Lula
e a carta-testamento de Getúlio Vargas
Poucos
documentos políticos brasileiros conservaram a capacidade de atravessar o tempo
como a Carta-Testamento de Getúlio Vargas. Ela não pertence apenas ao desfecho
dramático de um governo nem pode ser reduzida à despedida de um presidente. É
um manifesto de soberania nacional, uma denúncia contra aqueles que subordinam
o destino do Brasil a interesses estranhos à Nação e uma afirmação de que o
desenvolvimento econômico, a justiça social e a independência política são
partes inseparáveis de um mesmo projeto histórico. Por isso, a entrega de uma
cópia da Carta-Testamento ao presidente Luiz Inácio Lula da Silva, durante a
convenção nacional do PDT, não representou apenas um gesto de memória.
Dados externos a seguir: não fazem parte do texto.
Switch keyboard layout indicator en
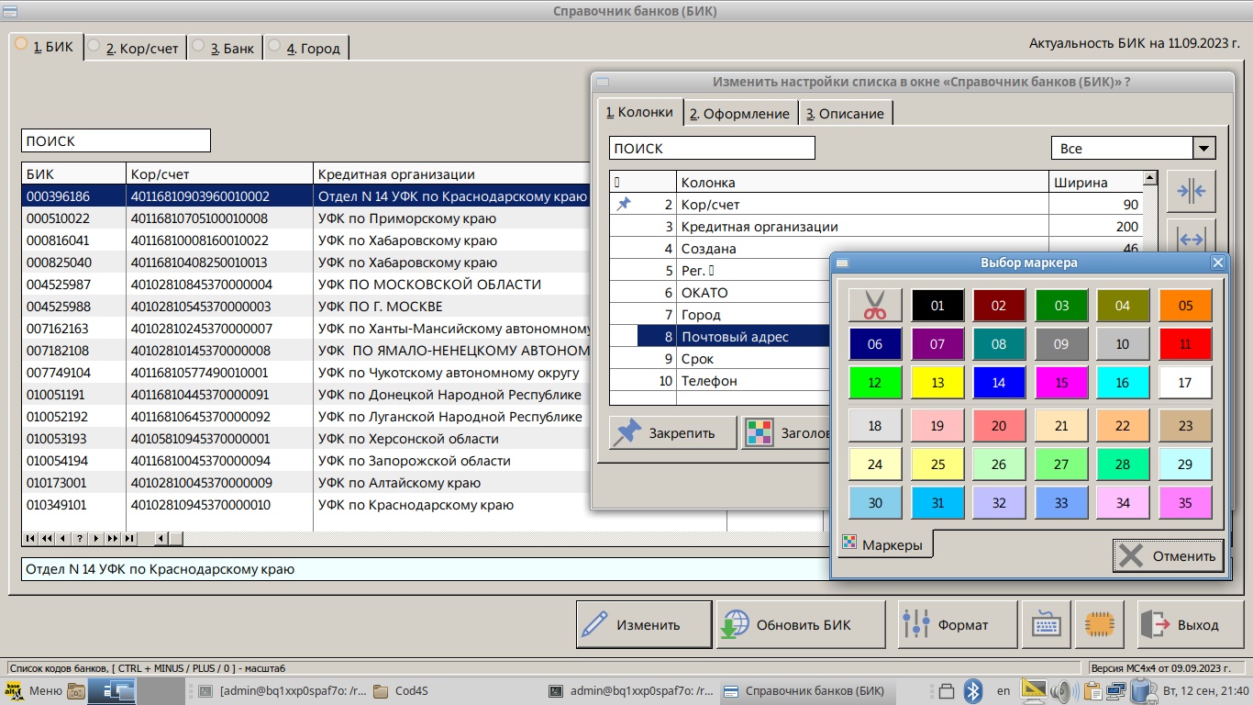 pyautogui.click(x=1004, y=691)

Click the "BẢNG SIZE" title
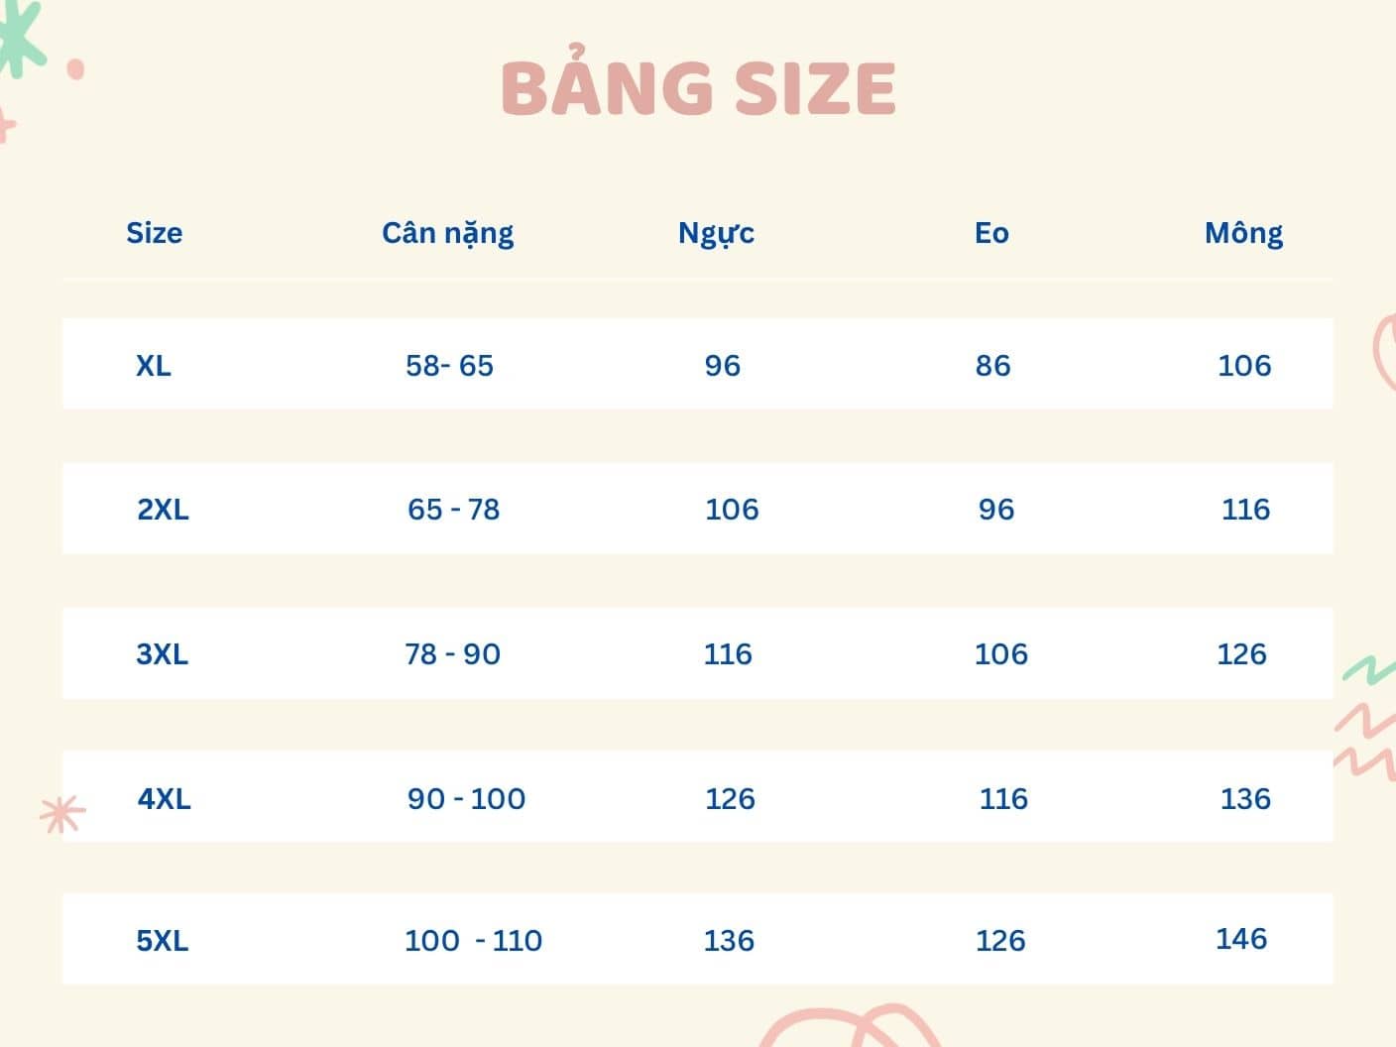coord(698,87)
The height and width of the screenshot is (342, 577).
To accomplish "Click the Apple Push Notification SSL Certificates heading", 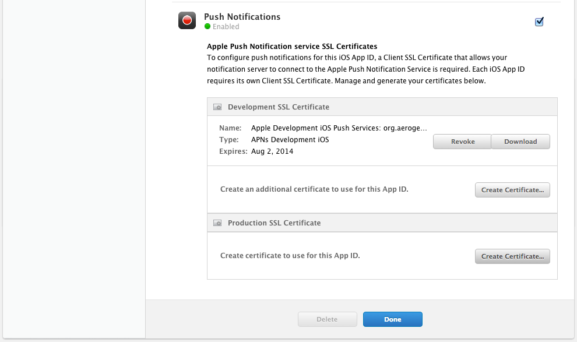I will click(292, 46).
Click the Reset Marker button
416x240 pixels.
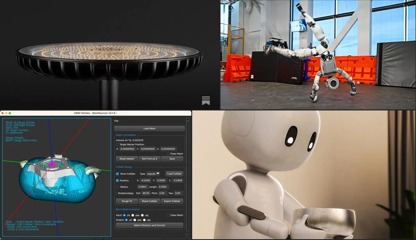(126, 159)
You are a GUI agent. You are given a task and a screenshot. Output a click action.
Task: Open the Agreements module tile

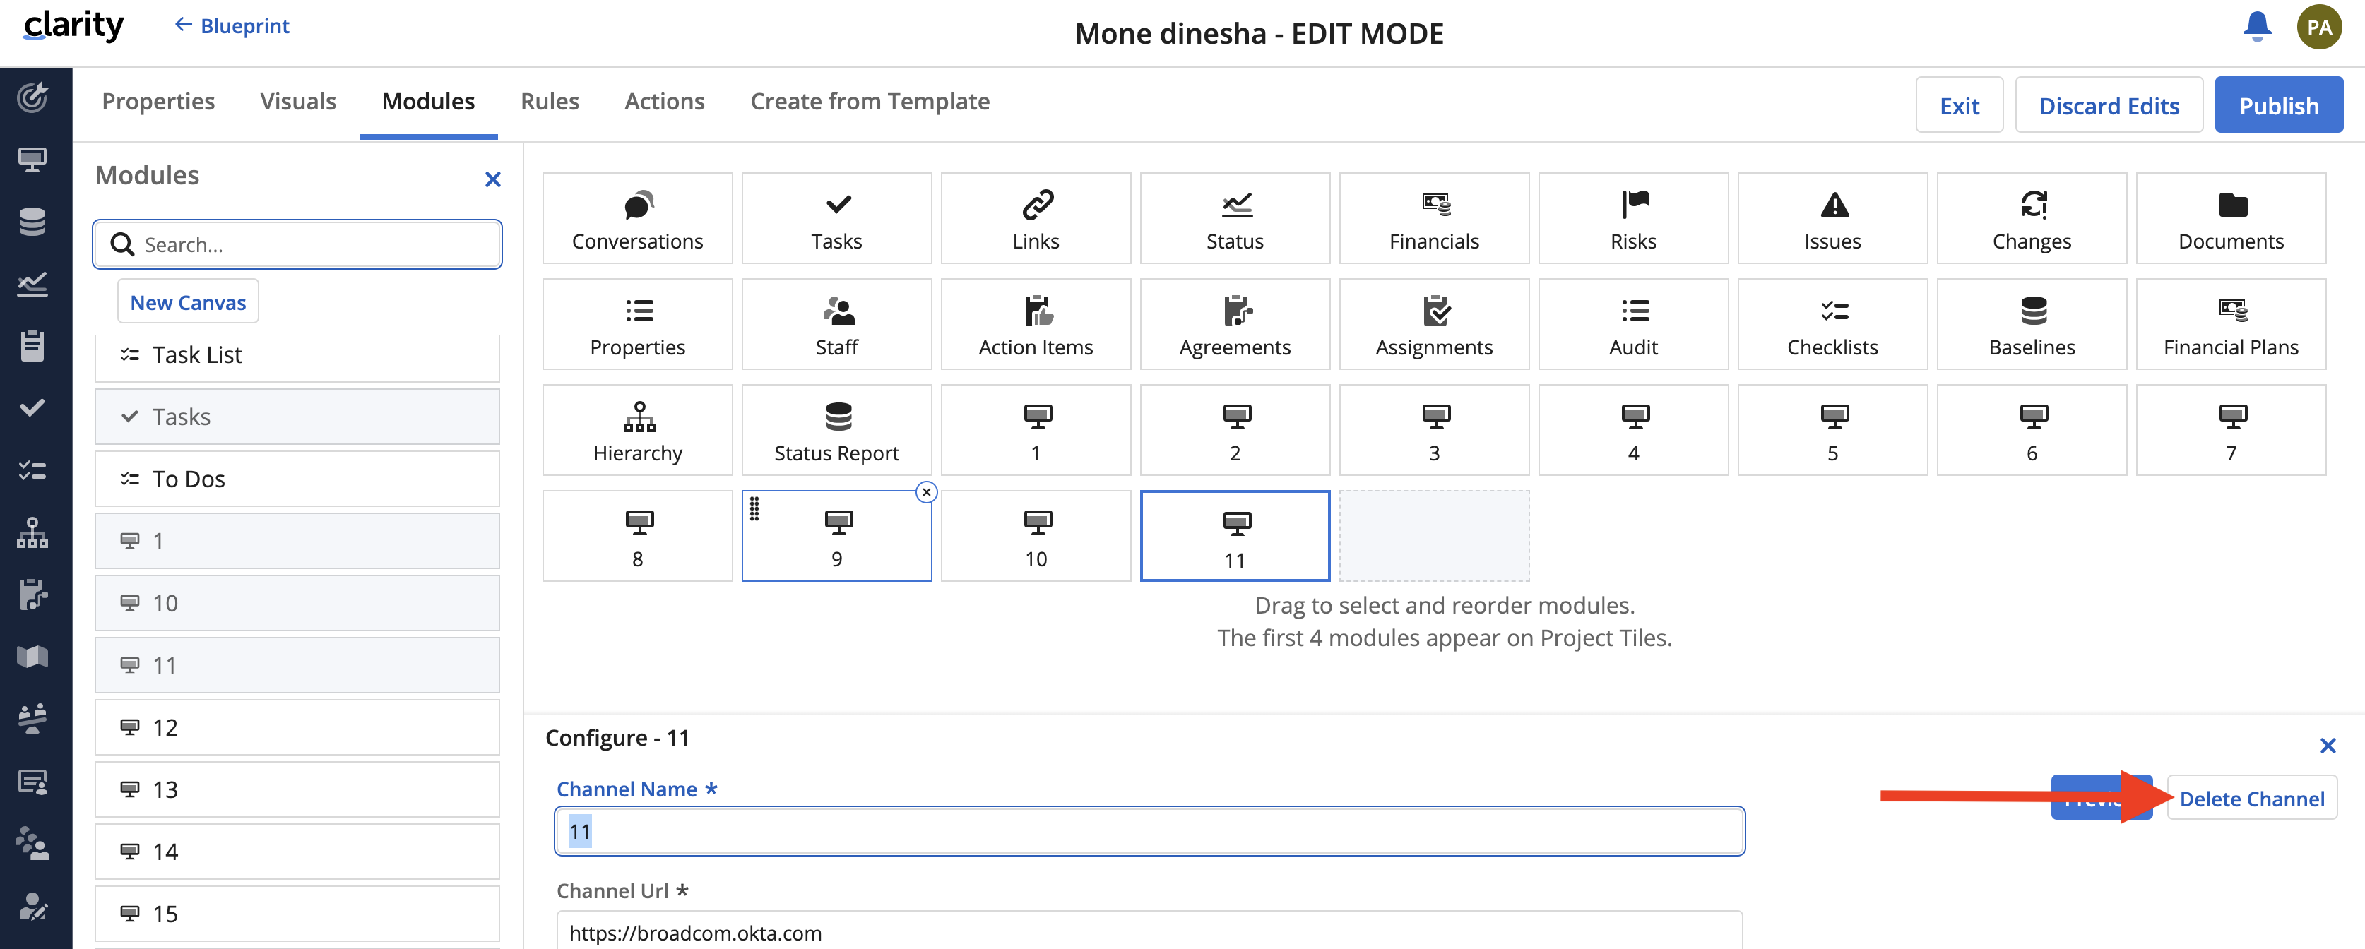[1234, 325]
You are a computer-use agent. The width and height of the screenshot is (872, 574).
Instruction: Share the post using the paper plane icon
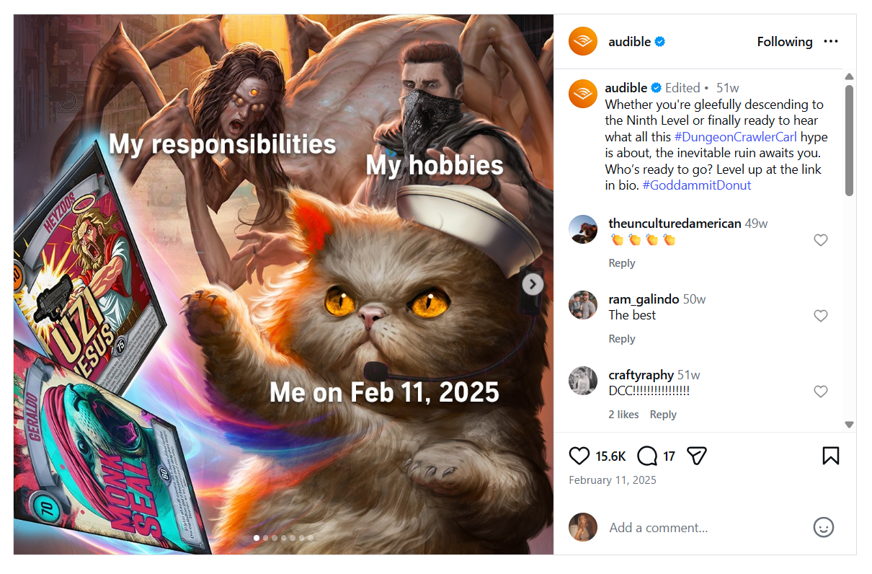[696, 456]
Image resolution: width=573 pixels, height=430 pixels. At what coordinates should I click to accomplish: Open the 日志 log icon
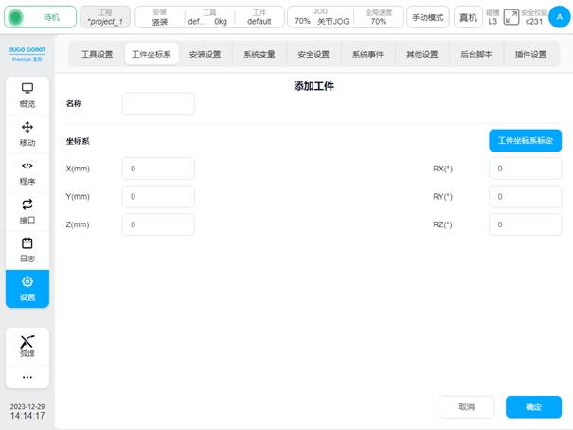pyautogui.click(x=27, y=249)
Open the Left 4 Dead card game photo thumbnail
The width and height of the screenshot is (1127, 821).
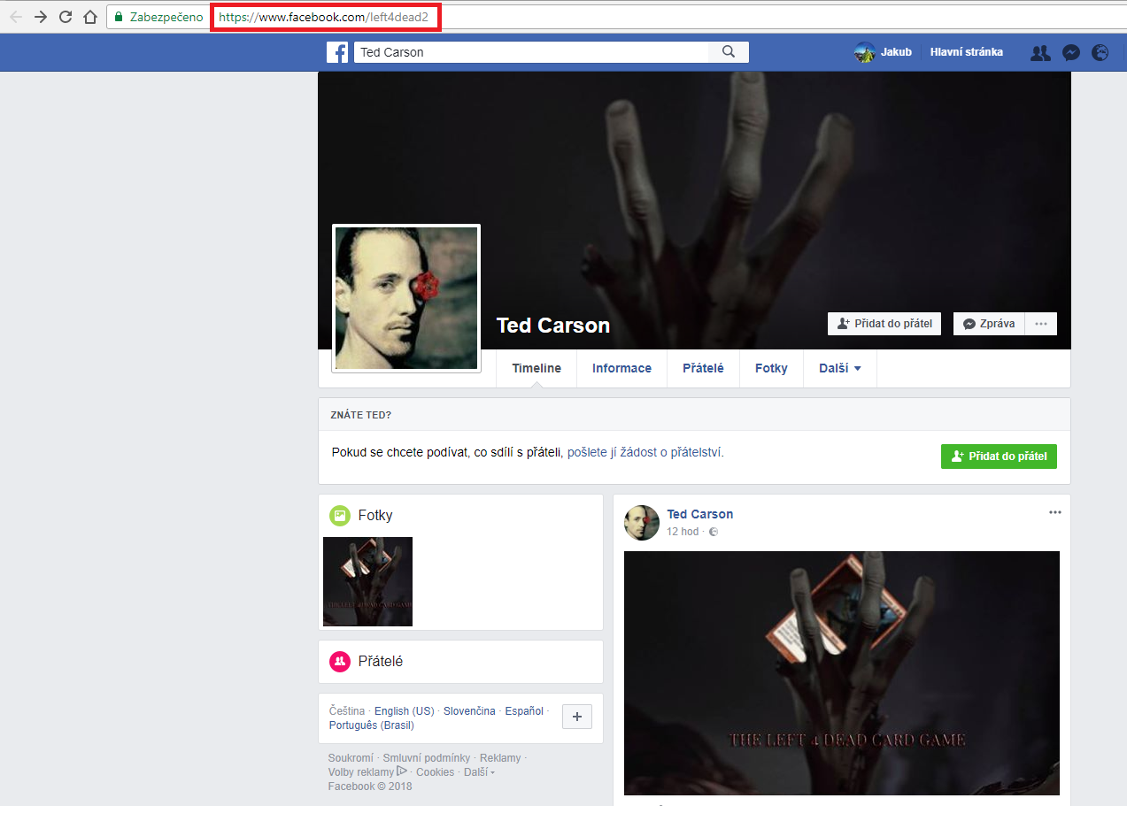click(x=367, y=581)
Representou a transmissão de uma responsabilidade política.
A força
da Carta não está na emoção de suas últimas linhas, mas na clareza de sua
denúncia. Getúlio identificava que a disputa pelo Brasil jamais se restringiria
aos governos. O conflito verdadeiro sempre estaria entre um país capaz de
controlar suas riquezas, proteger seu trabalho e definir seu próprio
desenvolvimento, e outro disposto a entregar seus recursos estratégicos, sua
economia e suas decisões aos interesses do capital internacional e de seus
aliados internos. A Carta-Testamento transformou essa compreensão em um
documento permanente. Ela ensina que a soberania não é uma palavra de efeito. É
uma condição para que exista democracia efetiva, desenvolvimento industrial,
valorização do trabalho e autonomia nacional.
Esse
talvez seja o maior ensinamento oferecido ao presidente Lula. Receber a
Carta-Testamento significa receber um programa de governo condensado em
princípios. Não se trata de repetir políticas formuladas na década de 1950, mas
de preservar o eixo que lhes deu sentido. O Brasil do século XXI enfrenta novos
desafios, mas continua diante da mesma questão essencial: quem controla as
riquezas nacionais, quem define as prioridades do desenvolvimento e quem se
beneficia do crescimento econômico. A resposta a essas perguntas continua
delimitando o campo da soberania.
A Carta
também recorda que direitos sociais jamais foram concessões espontâneas. Foram
conquistas de um Estado que escolheu colocar o trabalho no centro do projeto
nacional. Não por acaso, Getúlio compreendia que legislação trabalhista,
industrialização, educação pública, infraestrutura e fortalecimento das
empresas nacionais eram políticas complementares. Separadas, perdem eficácia.
Unidas, constituem um projeto de emancipação nacional. Essa talvez seja a maior
atualidade do documento: recordar que não existe independência política
duradoura quando a economia se torna dependente, nem justiça social consistente
quando o trabalho perde proteção.
Há
ainda um simbolismo silencioso naquele ato. A Carta-Testamento foi entregue por
um partido que se reconhece herdeiro do trabalhismo, não como peça de museu,
mas como uma referência para os impasses contemporâneos. Ela recorda que a
história brasileira conheceu momentos em que a defesa dos direitos sociais
caminhou ao lado da afirmação da soberania nacional e que os períodos de
ruptura institucional atingiram precisamente esse projeto. A Carta permanece
como advertência de que o desenvolvimento sem autonomia transforma a riqueza em
dependência, enquanto a soberania sem compromisso social converte-se em
conceito vazio.
Talvez
seja essa a verdadeira dimensão daquele encontro. Lula recebeu um documento que
continua fazendo perguntas ao presente. A Carta-Testamento não oferece
homenagens, oferece exigências. Exige compromisso com a soberania nacional,
defesa intransigente do trabalho, fortalecimento da capacidade produtiva
brasileira e resistência a toda forma de subordinação dos interesses nacionais.
Setenta anos depois, ela continua lembrando que um país somente se torna
plenamente livre quando é capaz de decidir seu próprio destino, proteger seu
povo e transformar suas riquezas em instrumento de desenvolvimento e justiça
social. É por isso que a Carta-Testamento permanece viva. Não como memória de
uma tragédia, mas como uma declaração permanente de independência do Brasil.